* **Stated task 1**
In the Scala introduction, how is the name Scala pronounced?
* **Stated task 2**
Transcribe the part of the Scala introduction starting with "In a Java application, you" and going on through "have them evaluated.".

* **Source**
----------------------------------------
A Concise Introduction to Scala
Copyright © 2011, 2013 David Matuszek

General

• Scala is based on Java, and compiles to the JVM (or to .NET).
  • Scala textbooks, and this paper, generally assume a knowledge of Java.
• Scala is fully Object-Oriented (OO) -- there are no primitives.
• Scala fully supports functional programming.
• Scala is statically typed like Java, but the programmer has to supply type information in only a few places; Scala can infer type information.
• Scala can be interpreted or compiled.
• Scala is pronounced “skah-lah,” not “skay-lah.”

Running Scala

In a Java application, you need a public static void main(String[] args) method. In a Scala application, you need a def main(args: Array[String]) method.

dave% scala

Welcome to Scala version 2.7.7.final (Java ↙
  HotSpot(TM) 64-Bit Server VM, Java 1.6.0_17).
Type in expressions to have them evaluated.
Type :help for more information.

scala> 2+2
res0: Int = 4
scala> exit

println("Hello from a script.")

dave% scala HelloScript.scala
Hello from a script.

#!/usr/local/share/bin/scala
println("Hello from a script.")

object HelloApp extends App {
  println("Hello, World!")
}

dave% scalac hello.scala
dave% scala HelloApp
Hello, World!

object HelloObject {
  println("In object")
  
  def main(args: Array[String]) {
    println("In main")
  }
}

dave% scalac HelloProgram.scala
dave% scala HelloObject
In object
In main

class HelloClass {
  def inClass() {
    println("In class")
  }
}

object HelloObjectPlusClass {
  println("In object")
  
  def main(args: Array[String]) {
    println("In main")
    val c = new HelloClass
    c.inClass()
  }
}

dave% scalac HelloWithClass.scala
dave% scala HelloObjectPlusClass
In object
In main
In class

Identifiers

Scala has four types of identifiers:

Alphanumeric identifiers:

• Composed of letters, underscores, and digits, beginning with a letter or underscore.
----------------------------------------
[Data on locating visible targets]
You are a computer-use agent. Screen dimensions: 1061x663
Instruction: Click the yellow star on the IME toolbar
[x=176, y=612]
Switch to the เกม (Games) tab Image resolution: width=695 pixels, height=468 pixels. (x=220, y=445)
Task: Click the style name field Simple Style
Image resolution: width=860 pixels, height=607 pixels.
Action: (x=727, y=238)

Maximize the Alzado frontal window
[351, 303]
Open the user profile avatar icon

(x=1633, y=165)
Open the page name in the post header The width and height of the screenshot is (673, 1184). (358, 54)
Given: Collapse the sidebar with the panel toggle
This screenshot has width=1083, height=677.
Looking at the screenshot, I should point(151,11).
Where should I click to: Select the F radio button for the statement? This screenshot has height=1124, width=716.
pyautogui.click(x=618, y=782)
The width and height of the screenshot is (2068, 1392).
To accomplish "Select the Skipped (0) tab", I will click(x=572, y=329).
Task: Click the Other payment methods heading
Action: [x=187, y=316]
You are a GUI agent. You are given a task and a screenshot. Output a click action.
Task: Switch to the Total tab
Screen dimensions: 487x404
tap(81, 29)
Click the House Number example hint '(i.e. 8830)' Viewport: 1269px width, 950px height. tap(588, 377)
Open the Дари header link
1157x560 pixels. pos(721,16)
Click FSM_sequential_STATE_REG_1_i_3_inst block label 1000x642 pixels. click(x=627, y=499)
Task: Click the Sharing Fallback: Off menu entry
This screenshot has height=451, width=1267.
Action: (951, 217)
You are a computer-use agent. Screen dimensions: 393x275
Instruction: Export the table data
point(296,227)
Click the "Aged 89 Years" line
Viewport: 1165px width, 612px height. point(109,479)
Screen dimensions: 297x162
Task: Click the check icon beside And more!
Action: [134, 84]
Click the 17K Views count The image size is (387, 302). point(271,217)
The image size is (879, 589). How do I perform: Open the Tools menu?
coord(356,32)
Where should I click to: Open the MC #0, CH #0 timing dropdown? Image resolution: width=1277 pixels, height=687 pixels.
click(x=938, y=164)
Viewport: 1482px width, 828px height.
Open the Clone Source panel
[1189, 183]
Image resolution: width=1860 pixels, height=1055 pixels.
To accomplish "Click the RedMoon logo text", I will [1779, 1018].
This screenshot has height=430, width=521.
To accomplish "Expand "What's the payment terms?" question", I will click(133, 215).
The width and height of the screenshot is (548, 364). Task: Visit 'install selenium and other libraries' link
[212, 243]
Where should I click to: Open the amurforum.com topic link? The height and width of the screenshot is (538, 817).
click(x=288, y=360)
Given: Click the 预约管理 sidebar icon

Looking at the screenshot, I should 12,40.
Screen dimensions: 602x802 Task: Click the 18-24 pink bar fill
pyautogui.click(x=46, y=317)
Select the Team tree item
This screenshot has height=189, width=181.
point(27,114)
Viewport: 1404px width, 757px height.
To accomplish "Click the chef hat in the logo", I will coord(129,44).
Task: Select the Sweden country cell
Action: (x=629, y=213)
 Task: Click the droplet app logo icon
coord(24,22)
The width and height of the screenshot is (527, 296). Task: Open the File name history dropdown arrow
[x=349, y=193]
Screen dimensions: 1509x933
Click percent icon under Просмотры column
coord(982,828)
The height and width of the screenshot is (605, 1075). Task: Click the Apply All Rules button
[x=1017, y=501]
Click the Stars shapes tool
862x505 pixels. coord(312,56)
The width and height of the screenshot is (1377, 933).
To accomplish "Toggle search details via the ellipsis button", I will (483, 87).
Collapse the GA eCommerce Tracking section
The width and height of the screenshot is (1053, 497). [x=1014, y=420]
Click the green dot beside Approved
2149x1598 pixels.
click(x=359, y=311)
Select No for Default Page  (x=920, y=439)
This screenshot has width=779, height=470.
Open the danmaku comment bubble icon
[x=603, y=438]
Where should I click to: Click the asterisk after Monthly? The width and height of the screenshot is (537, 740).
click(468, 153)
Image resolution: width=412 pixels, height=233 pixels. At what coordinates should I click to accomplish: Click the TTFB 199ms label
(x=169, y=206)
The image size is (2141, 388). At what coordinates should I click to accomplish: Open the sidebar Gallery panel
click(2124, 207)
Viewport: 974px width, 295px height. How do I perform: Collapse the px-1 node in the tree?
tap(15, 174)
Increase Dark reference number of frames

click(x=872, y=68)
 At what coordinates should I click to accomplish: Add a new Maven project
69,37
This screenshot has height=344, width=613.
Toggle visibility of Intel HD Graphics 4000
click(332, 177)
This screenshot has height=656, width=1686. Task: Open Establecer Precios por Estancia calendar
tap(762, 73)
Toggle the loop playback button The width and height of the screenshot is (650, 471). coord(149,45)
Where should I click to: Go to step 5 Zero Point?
----------------------------------------
* **Exercise output 1**
It is pronounced "skah-lah," not "skay-lah."

* **Exercise output 2**
In a Java application, you need a public static void main(String[] args) method. In a Scala application, you need a def main(args: Array[String]) method.

dave% scala

Welcome to Scala version 2.7.7.final (Java ↙
  HotSpot(TM) 64-Bit Server VM, Java 1.6.0_17).
Type in expressions to have them evaluated.